Closed ypid closed 6 years ago

ypid commented 6 years ago

As suggested by @captainhook in https://github.com/anestisb/android-prepare-vendor/issues/120#issuecomment-359247897:

From a security standpoint the authenticity of all downloaded file should be verified before further processing the files. Unfortunately, Google only provides SHA256 checksums. I would strongly prefer a digital signature over the files instead of a checksum.

As I don’t think we can get Google to sign their factory images zip files as a whole (using GnuPG for example), I guess this leaves us with three options:

  1. Verify the signatures of the factory images itself after unpacking the zip file.
  2. Maintain a database (text file checked into this repo) with all known good checksums for all downloaded files. (This might sound as nobody would do so such a thing but that is not true. Refs: https://github.com/rootkovska/codehash.db, https://github.com/hamishcoleman/thinkpad-ec/blob/master/Descriptions.txt).
  3. Ignore this issue. If the server gets hacked, TLS gets broken or Google gets evil then this would make targeting all/single users pretty easy.

Refs

thestinger commented 6 years ago

For the Pixel 2 / Pixel 2 XL, Android Verified Boot 2.0 makes it easy to verify vbmeta, boot/dtbo and the system/vendor dm-verity hash trees. This is with CopperheadOS:

% /home/strcat/android/oreo-mr1-release/external/avb/avbtool verify_image --image vbmeta.img --key avb_pub.pem
Verifying image vbmeta.img using key at avb_pub.pem
vbmeta: Successfully verified SHA256_RSA2048 vbmeta struct in vbmeta.img
boot: Successfully verified sha256 hash of boot.img for image of 24408064 bytes
system: Successfully verified sha1 hashtree of system.img for image of 2641915904 bytes
vendor: Successfully verified sha1 hashtree of vendor.img for image of 515936256 bytes
dtbo: Successfully verified sha256 hash of dtbo.img for image of 2306048 bytes

The system/vendor images would still need to be verified via the hash trees, and that might be tricky without mounting them with dm-verity.

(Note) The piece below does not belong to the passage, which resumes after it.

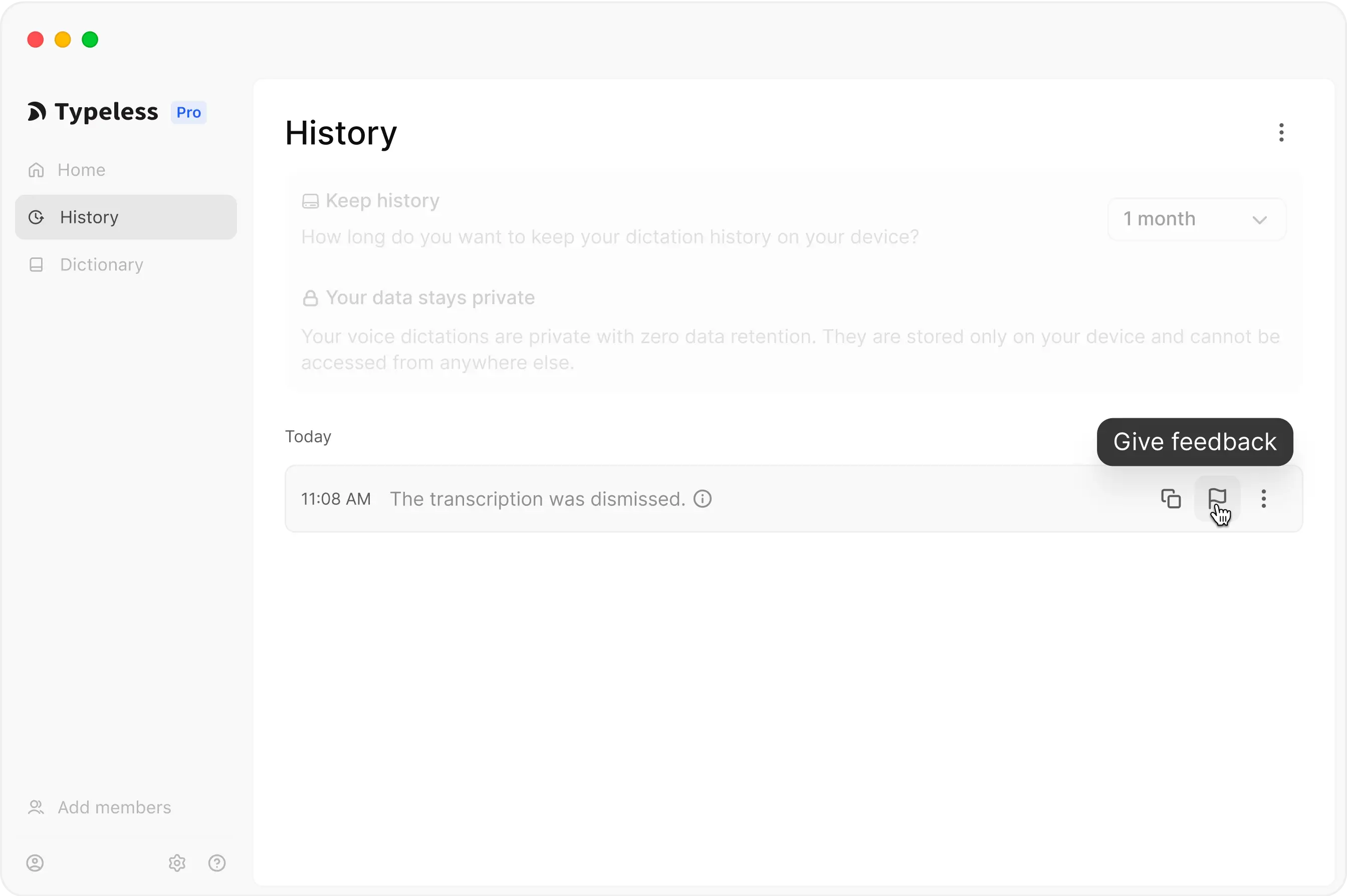Click the Typeless logo icon
The height and width of the screenshot is (896, 1347).
37,111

The bootloader/radio images are all signed but I don't have an easy way to verify those. On the positive side, they always get verified on the device.

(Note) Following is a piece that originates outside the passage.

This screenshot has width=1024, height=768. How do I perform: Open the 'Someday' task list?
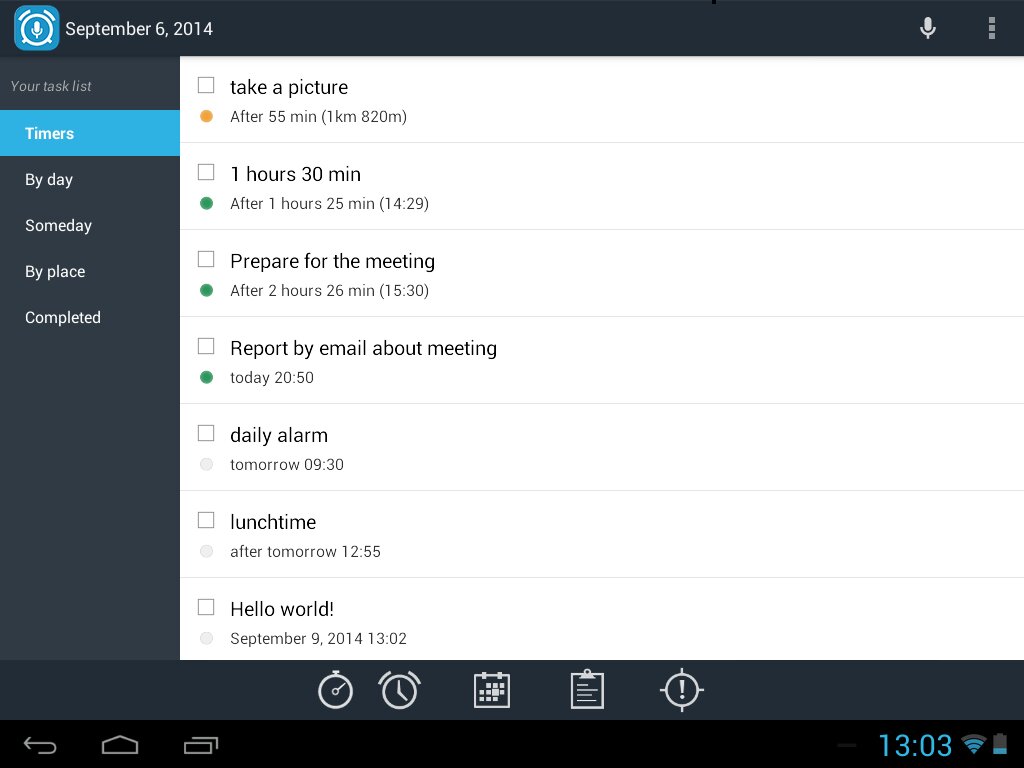coord(90,226)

anestisb commented 6 years ago

I don't plan to add any logic to verify the integrity of the factory images that are downloaded from Google website. If any project users want to jump-in I'll be happy to support/merge their work.

ypid commented 4 years ago

Just a hint, Hashbang OS has solved found a workaround this by parsing the SHA256 checksums from Googles release pages and then pre-downloading them before calling android-prepare-vendor. Hashes are downloaded once and then distributed with the build system config. Ref: https://github.com/hashbang/aosp-build/blob/master/scripts/build-vendor

cc: @captainhook

thestinger commented 4 years ago

SHA256 hashes are not signatures and an attacker would just replace those alongside the zip files.

ypid commented 4 years ago

You are right. I was not precise in my last comment. It is solved in the way I described it in my initial comment. Hashbang OS downloads the checksums once, and then everyone building a particular version will check for the same hash. Also, the hashes are signed by the Hashbang OS maintainers and can be easily re-parsed from the website and compared without downloading the files for every target. It is not as good as signatures of course but the best we can do it seems.